_Exercise directions_
Look through the records below for the line with "You are a computer-use". Return that line and each one after it up to and including the line with "Instruction: Enable autoplay", exactly.

━━━ Task inputs ━━━

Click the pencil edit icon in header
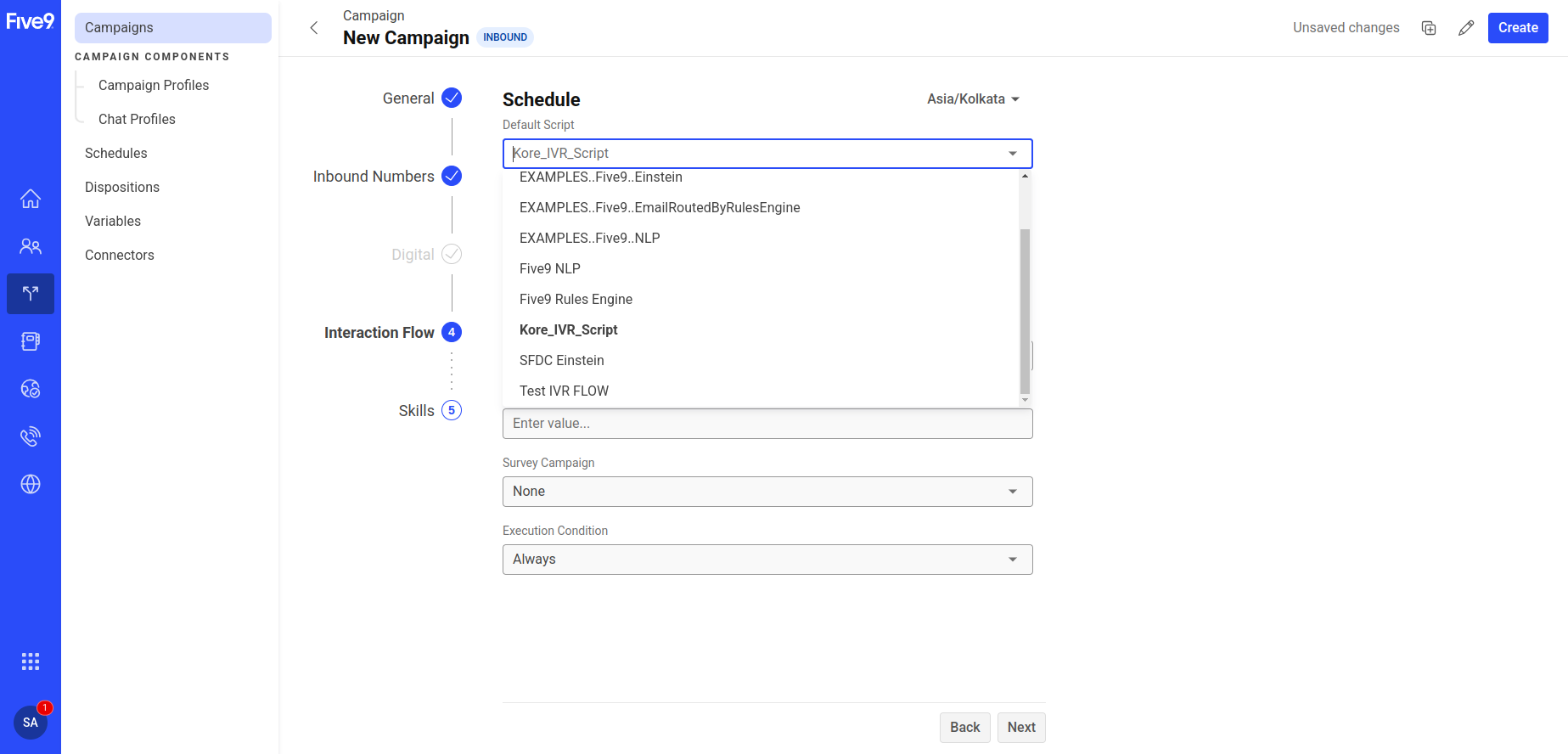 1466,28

━━━
━━━ Task inputs ━━━

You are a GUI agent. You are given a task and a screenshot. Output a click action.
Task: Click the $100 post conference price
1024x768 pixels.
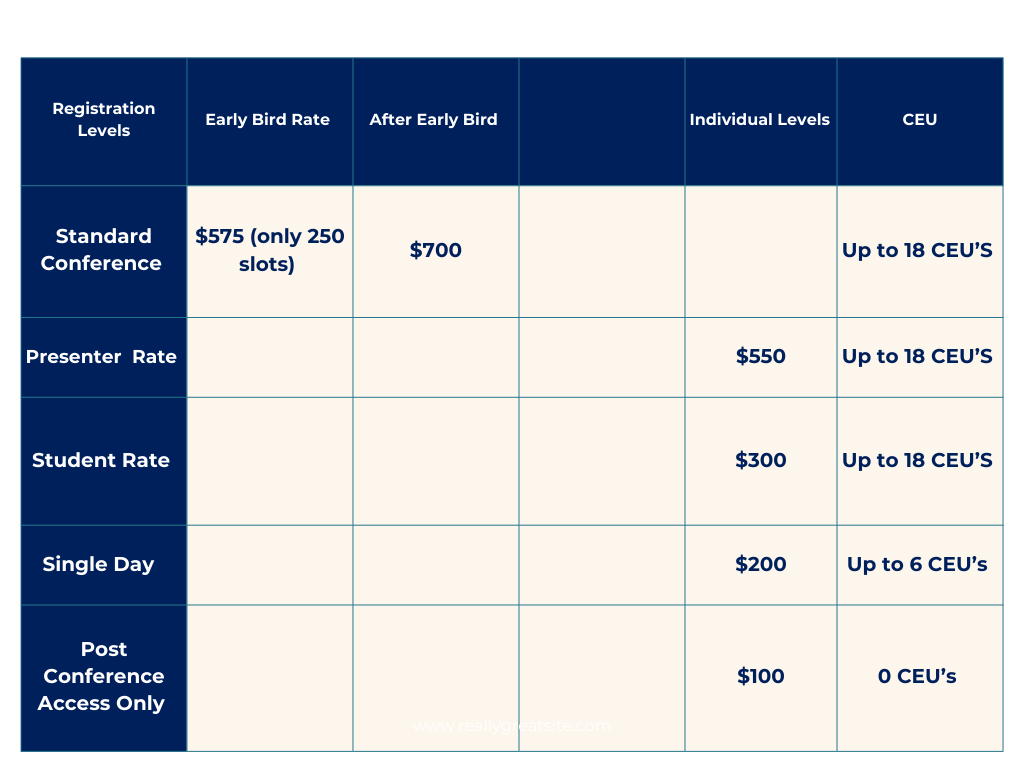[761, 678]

━━━
━━━ Task inputs ━━━

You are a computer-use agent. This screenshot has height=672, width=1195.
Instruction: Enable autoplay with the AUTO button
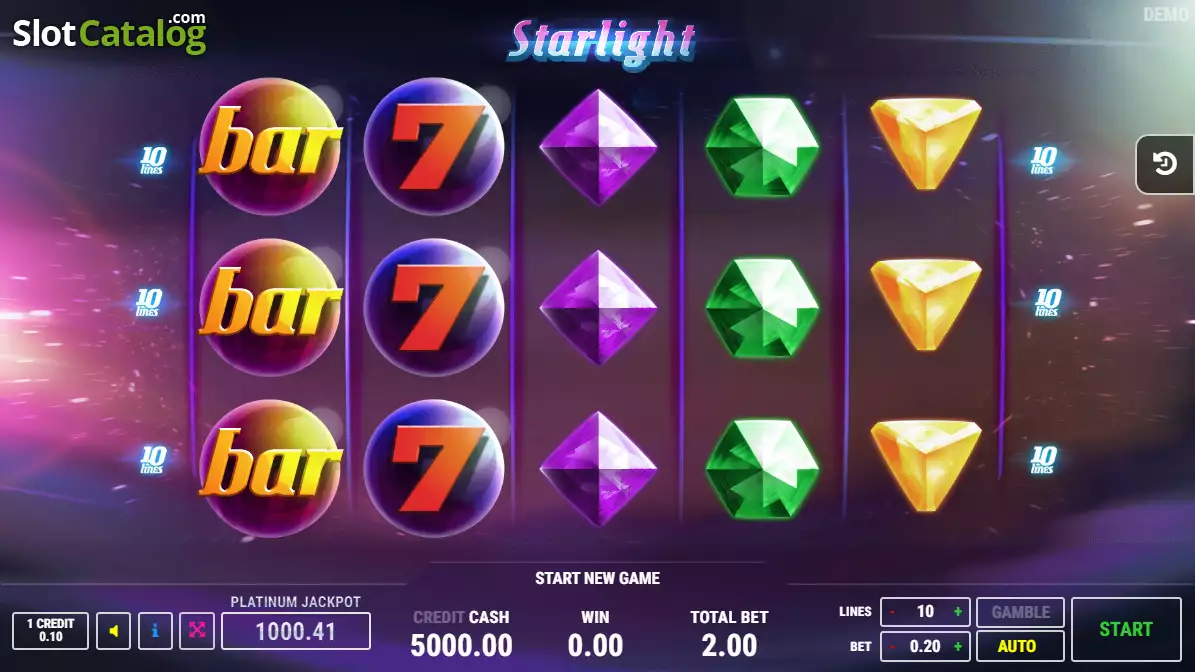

━━━

_Result of the task_
You are a computer-use agent. This screenshot has height=672, width=1195.
Instruction: Enable autoplay with the AUTO button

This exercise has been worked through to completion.